*Action item:* Copy, word for word, the part of the records that opens with the line containing "What do you see at coordinates (210, 206)" and closes with the line containing "This screenshot has width=1124, height=924.", including both of those lines.

*Data provided:*
┄┄┄┄┄┄┄┄┄┄

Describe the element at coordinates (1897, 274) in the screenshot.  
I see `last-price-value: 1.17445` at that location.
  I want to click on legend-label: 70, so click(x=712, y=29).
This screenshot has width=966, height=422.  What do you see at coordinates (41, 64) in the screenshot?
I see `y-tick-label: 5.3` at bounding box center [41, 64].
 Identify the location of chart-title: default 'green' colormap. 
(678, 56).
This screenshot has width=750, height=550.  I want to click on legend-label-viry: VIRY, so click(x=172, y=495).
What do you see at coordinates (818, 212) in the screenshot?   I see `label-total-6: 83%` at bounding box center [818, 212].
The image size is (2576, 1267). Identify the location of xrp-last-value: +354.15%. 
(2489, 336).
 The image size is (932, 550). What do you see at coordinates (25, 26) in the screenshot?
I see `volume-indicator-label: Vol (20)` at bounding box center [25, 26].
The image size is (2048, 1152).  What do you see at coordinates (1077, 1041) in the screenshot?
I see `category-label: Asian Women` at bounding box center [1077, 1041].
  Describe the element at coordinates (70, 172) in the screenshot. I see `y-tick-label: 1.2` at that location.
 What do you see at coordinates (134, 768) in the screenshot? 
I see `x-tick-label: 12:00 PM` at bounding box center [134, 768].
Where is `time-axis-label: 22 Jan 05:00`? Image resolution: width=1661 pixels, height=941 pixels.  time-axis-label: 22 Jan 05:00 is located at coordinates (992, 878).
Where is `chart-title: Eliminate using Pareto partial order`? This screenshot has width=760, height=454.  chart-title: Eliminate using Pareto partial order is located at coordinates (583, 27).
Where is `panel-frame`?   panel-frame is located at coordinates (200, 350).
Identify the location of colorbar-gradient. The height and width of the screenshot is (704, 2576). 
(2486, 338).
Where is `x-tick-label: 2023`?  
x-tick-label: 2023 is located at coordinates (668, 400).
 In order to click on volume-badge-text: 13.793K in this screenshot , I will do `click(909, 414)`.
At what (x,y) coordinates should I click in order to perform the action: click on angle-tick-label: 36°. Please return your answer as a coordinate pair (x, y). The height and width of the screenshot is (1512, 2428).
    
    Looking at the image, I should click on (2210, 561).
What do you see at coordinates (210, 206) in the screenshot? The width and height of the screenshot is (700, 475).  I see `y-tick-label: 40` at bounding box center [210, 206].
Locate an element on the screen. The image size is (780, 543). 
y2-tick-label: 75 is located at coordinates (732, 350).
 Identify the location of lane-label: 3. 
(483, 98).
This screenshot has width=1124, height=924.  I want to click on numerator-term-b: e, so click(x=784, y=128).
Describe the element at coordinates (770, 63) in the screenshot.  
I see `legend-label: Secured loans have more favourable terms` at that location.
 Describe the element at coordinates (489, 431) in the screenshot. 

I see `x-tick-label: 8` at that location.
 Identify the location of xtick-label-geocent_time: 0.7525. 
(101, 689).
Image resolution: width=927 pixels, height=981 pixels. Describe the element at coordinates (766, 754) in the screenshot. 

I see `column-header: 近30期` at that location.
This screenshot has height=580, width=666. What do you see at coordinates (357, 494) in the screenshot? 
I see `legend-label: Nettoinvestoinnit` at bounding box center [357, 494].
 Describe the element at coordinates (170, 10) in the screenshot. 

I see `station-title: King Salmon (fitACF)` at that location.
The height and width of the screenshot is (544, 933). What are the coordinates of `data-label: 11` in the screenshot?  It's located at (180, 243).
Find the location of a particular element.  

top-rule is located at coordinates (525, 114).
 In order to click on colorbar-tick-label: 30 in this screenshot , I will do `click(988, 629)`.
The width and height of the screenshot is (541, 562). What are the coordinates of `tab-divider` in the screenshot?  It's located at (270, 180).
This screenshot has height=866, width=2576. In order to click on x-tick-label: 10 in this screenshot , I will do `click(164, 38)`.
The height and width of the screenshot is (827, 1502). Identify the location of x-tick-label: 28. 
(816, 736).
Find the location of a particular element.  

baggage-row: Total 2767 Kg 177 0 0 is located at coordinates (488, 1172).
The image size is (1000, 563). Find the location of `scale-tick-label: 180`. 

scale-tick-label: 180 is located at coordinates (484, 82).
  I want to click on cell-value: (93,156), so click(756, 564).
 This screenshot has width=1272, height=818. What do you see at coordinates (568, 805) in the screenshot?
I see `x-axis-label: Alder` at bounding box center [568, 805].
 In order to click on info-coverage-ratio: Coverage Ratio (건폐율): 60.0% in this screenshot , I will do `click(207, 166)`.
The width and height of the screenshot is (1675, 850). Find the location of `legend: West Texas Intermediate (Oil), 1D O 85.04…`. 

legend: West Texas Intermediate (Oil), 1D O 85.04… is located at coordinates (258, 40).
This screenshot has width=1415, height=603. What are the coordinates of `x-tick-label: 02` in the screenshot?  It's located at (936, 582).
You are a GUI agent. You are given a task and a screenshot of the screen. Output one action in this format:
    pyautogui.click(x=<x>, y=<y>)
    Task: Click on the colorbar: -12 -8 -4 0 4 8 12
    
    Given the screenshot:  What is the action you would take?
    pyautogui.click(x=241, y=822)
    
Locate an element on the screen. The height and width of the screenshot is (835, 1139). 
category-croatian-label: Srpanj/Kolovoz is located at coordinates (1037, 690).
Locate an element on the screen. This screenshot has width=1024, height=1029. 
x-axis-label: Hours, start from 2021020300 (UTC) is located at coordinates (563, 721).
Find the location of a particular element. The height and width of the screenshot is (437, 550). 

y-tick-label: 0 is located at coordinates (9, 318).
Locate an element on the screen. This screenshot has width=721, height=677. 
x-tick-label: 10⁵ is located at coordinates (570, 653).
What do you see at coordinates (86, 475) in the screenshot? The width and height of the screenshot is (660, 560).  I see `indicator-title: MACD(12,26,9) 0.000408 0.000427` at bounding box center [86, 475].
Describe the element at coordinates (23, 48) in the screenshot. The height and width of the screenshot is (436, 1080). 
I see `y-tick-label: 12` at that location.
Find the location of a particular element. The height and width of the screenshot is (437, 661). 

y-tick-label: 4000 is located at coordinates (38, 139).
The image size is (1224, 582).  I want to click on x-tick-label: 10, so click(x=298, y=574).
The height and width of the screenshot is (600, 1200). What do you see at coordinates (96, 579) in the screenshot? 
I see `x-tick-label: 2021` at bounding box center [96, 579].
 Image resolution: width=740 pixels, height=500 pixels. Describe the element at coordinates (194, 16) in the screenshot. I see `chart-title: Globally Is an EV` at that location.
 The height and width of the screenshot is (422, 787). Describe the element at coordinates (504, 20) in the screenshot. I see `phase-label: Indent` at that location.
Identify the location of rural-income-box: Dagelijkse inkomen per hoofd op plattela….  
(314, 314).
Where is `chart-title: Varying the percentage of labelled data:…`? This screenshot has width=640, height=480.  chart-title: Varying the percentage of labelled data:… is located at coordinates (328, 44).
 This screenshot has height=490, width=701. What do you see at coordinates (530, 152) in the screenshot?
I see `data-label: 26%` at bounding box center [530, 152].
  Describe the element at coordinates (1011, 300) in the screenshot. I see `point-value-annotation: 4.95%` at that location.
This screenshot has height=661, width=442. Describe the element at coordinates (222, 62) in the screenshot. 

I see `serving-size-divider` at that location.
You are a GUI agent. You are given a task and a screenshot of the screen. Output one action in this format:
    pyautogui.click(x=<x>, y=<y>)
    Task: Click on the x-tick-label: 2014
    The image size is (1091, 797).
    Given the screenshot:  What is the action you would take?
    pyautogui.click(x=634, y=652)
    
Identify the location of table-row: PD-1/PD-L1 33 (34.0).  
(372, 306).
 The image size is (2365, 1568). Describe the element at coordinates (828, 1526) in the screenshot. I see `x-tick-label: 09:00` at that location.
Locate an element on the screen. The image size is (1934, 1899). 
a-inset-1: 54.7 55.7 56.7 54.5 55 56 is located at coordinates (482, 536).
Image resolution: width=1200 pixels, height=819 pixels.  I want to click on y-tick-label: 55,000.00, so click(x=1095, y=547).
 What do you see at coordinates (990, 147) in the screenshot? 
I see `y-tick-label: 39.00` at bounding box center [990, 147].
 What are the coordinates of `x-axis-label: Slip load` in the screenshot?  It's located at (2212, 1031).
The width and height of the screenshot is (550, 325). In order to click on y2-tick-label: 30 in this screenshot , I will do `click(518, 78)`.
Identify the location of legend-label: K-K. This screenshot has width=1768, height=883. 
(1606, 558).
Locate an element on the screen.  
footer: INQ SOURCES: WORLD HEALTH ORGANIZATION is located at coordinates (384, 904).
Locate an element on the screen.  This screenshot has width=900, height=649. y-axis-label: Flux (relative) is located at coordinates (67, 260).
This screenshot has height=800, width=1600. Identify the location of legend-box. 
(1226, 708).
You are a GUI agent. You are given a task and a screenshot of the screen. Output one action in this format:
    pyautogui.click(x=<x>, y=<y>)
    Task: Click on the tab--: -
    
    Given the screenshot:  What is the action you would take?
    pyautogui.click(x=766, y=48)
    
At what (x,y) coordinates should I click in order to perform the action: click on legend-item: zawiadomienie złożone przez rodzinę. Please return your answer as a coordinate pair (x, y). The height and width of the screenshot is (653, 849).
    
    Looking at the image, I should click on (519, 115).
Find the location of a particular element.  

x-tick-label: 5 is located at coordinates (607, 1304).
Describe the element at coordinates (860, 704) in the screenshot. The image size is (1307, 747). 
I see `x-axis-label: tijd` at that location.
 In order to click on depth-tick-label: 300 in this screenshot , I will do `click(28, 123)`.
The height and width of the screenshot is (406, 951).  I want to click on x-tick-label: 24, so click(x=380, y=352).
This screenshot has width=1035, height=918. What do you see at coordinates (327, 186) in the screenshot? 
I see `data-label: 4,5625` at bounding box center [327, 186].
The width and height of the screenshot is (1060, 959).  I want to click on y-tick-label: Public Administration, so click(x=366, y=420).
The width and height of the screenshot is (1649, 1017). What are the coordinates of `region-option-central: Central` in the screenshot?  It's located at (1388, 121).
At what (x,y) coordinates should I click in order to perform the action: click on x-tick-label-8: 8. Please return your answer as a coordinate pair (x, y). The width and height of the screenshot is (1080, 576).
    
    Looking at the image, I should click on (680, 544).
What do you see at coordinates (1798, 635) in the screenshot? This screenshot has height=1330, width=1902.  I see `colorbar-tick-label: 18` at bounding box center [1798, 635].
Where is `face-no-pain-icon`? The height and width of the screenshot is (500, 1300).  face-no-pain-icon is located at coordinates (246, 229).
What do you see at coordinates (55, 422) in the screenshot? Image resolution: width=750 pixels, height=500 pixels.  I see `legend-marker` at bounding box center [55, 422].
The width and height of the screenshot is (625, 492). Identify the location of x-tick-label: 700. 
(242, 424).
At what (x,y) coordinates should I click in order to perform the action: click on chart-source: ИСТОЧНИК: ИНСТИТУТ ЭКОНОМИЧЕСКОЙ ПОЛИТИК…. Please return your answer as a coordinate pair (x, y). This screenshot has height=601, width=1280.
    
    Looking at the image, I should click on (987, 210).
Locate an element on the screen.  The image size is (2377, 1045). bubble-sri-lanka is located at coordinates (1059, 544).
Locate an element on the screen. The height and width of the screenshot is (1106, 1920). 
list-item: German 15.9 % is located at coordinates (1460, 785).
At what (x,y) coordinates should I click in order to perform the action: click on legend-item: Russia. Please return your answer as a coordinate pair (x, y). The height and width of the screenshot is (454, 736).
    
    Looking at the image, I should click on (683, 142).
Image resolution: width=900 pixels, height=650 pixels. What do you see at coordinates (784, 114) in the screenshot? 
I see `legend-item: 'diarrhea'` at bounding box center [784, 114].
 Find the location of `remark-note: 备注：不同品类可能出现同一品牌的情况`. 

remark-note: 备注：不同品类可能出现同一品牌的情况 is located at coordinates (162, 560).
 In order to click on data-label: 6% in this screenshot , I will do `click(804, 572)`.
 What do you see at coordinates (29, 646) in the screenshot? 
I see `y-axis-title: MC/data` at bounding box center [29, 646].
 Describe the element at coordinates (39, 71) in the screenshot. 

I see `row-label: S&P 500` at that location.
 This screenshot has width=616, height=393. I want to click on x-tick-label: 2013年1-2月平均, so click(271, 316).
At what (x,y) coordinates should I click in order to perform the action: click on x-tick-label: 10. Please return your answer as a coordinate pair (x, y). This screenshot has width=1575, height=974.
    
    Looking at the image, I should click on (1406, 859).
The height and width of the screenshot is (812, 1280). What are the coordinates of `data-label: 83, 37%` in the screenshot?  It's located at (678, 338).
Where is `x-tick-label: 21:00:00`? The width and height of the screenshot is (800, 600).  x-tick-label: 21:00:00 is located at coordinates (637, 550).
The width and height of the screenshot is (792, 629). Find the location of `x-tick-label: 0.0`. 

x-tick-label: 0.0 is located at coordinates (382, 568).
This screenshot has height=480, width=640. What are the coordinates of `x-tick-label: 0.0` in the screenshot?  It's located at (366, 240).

┄┄┄┄┄┄┄┄┄┄

*Response box:*
What do you see at coordinates (210, 206) in the screenshot? The width and height of the screenshot is (700, 475).  I see `y-tick-label: 40` at bounding box center [210, 206].
Locate an element on the screen. The image size is (780, 543). 
y2-tick-label: 75 is located at coordinates (732, 350).
 Identify the location of lane-label: 3. 
(483, 98).
This screenshot has width=1124, height=924.  I want to click on numerator-term-b: e, so click(x=784, y=128).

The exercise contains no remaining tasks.